__WHAT THIS TASK INVOLVES__.
Produce the records below again, word for word, but stop after the line that contains "Copy the Requester".

RECORDS SUPPLIED: Begin

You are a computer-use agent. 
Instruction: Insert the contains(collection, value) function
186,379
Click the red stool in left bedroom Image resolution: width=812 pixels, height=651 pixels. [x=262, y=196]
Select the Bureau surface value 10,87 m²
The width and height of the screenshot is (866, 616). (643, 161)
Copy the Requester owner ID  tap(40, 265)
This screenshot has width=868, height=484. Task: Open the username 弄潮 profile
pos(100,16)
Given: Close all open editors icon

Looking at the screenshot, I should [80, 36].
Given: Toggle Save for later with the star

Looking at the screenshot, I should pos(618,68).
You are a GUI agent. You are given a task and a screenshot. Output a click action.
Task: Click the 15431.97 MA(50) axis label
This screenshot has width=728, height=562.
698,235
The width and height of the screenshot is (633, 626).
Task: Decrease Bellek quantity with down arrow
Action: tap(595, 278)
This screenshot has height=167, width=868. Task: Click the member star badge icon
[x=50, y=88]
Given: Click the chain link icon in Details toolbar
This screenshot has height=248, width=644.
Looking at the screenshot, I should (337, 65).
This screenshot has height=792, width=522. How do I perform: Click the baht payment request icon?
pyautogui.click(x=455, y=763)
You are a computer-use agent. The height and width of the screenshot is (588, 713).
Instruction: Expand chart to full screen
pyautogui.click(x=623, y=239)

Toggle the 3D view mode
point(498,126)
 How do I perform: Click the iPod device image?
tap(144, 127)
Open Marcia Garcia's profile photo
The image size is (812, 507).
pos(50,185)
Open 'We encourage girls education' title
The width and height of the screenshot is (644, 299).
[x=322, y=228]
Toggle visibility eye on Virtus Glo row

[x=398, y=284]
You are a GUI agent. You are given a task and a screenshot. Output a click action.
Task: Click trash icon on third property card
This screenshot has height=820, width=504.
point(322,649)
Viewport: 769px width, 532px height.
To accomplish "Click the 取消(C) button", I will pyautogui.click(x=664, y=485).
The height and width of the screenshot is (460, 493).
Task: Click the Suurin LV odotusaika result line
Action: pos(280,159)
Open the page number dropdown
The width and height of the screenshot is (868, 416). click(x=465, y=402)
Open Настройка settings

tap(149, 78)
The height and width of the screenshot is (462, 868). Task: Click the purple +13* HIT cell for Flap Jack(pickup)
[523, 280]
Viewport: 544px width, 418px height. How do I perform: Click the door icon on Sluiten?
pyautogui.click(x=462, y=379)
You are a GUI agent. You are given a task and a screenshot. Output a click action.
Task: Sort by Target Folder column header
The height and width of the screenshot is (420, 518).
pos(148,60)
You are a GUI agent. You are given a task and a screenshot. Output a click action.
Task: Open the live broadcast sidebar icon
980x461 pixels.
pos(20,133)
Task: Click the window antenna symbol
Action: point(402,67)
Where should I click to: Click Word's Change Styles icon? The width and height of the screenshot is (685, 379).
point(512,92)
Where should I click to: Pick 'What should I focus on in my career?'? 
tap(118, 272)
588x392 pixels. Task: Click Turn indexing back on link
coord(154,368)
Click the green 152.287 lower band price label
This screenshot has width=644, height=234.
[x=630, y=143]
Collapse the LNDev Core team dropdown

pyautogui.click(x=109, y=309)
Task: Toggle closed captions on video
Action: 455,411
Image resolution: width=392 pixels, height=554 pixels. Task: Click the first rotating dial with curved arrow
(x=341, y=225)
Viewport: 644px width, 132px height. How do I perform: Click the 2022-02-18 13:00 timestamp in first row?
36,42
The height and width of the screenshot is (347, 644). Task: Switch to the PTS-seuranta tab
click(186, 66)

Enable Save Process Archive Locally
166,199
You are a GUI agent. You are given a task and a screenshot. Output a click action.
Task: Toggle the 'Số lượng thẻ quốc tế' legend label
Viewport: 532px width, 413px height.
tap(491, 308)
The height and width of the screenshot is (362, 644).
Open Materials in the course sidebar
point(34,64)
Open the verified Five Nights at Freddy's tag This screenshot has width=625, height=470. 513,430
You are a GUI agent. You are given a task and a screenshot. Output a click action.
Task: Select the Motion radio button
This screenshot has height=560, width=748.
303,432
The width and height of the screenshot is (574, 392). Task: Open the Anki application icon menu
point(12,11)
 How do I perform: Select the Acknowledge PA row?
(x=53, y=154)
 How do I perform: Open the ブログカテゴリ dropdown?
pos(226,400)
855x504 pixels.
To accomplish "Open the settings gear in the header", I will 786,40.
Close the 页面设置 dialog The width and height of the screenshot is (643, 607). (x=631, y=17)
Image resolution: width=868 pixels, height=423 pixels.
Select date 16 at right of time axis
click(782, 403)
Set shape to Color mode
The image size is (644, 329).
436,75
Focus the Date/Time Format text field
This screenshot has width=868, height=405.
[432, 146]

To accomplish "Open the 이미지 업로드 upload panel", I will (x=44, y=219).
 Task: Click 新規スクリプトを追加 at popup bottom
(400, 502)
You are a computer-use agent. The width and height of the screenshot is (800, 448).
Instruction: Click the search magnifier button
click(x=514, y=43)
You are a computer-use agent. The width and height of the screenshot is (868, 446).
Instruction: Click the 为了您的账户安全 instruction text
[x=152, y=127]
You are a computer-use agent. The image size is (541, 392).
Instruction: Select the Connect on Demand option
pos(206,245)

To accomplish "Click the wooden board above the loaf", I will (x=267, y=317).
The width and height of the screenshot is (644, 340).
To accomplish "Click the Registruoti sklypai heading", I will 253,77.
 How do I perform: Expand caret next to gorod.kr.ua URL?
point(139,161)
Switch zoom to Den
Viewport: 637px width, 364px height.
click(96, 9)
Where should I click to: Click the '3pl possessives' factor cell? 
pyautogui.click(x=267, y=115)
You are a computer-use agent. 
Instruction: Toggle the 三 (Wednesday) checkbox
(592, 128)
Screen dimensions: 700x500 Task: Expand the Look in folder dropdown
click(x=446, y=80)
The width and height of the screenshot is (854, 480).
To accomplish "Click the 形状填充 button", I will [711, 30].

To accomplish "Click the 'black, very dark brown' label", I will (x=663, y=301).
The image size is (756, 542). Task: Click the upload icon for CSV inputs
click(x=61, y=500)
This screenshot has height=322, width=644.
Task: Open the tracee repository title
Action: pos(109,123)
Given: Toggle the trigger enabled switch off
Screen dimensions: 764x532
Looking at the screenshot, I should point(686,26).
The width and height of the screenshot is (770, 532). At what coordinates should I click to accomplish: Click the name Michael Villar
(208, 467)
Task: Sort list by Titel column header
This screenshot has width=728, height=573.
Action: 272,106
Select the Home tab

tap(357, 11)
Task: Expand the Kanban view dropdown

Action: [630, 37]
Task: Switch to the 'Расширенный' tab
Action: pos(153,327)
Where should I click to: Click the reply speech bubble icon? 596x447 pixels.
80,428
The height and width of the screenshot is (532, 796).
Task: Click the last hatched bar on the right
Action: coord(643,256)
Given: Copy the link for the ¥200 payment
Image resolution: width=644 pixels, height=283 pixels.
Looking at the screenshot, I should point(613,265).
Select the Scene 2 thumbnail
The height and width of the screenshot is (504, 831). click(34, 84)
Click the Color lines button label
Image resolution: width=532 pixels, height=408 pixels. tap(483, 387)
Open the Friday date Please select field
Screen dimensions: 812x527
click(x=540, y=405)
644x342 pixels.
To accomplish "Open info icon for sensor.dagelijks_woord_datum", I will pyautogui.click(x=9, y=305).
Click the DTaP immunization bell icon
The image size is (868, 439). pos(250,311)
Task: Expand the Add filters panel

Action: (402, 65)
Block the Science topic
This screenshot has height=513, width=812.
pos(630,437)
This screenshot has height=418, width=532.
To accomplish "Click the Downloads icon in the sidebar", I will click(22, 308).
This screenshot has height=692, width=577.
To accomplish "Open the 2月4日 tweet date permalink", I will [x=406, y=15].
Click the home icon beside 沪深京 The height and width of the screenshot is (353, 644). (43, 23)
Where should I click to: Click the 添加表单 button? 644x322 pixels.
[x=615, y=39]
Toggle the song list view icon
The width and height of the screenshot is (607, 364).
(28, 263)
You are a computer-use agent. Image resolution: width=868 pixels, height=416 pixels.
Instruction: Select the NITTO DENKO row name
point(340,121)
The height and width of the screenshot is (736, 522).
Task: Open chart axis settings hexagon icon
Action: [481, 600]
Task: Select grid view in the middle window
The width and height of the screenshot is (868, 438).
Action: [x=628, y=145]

RECORDS SUPPLIED: End

__ANSWER SECTION__.
You are a computer-use agent. 
Instruction: Insert the contains(collection, value) function
186,379
Click the red stool in left bedroom Image resolution: width=812 pixels, height=651 pixels. [x=262, y=196]
Select the Bureau surface value 10,87 m²
The width and height of the screenshot is (866, 616). (643, 161)
Copy the Requester owner ID  tap(40, 265)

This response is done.